- **Work to be completed**: Reproduce the material that follows, please, but only from its first line to the line containing "Home (32, 210)", inclusive.
--- START ---
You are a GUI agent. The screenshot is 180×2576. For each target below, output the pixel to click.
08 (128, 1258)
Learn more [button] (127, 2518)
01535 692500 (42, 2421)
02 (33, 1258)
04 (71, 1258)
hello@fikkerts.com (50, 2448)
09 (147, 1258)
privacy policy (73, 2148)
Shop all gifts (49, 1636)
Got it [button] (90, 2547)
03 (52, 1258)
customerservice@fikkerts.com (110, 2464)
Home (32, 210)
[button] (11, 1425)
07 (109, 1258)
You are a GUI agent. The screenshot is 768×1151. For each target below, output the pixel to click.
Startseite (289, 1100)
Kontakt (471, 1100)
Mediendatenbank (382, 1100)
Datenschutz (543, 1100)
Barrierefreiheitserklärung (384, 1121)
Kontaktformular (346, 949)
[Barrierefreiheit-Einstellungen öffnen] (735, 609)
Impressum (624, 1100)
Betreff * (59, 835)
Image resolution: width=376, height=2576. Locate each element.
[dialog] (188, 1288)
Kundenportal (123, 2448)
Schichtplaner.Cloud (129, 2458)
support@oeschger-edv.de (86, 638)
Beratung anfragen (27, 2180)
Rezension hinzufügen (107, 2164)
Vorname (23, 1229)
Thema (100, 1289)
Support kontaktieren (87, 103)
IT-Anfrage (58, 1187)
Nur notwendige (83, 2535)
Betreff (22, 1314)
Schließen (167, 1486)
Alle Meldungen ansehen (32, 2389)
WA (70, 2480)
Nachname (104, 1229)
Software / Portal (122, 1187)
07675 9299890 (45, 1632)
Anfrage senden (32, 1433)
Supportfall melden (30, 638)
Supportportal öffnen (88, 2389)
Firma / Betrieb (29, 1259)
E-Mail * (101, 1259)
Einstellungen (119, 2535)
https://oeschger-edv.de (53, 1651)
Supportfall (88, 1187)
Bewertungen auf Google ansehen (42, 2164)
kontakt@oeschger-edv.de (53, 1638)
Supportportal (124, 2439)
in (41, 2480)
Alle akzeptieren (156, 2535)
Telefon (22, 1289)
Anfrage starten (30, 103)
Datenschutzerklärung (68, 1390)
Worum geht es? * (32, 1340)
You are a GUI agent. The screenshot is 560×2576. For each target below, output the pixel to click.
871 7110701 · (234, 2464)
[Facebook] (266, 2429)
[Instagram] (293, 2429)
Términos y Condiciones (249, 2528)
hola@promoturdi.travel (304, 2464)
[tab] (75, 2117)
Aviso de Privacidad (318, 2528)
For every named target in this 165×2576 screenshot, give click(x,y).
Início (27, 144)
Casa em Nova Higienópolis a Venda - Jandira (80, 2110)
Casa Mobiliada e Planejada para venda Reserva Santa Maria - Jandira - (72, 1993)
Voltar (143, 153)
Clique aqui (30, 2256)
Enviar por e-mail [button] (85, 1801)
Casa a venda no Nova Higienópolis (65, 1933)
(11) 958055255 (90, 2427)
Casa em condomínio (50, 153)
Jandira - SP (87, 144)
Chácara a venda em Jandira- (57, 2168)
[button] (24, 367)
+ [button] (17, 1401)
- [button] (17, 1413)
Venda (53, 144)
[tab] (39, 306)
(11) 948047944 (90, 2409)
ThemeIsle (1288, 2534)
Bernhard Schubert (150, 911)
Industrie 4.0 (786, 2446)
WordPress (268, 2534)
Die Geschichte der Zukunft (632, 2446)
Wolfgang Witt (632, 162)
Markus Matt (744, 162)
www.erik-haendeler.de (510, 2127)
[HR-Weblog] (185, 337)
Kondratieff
--- END ---
- **Solution**:
You are a GUI agent. The screenshot is 180×2576. For each target below, output the pixel to click.
08 (128, 1258)
Learn more [button] (127, 2518)
01535 692500 (42, 2421)
02 (33, 1258)
04 (71, 1258)
hello@fikkerts.com (50, 2448)
09 (147, 1258)
privacy policy (73, 2148)
Shop all gifts (49, 1636)
Got it [button] (90, 2547)
03 (52, 1258)
customerservice@fikkerts.com (110, 2464)
Home (32, 210)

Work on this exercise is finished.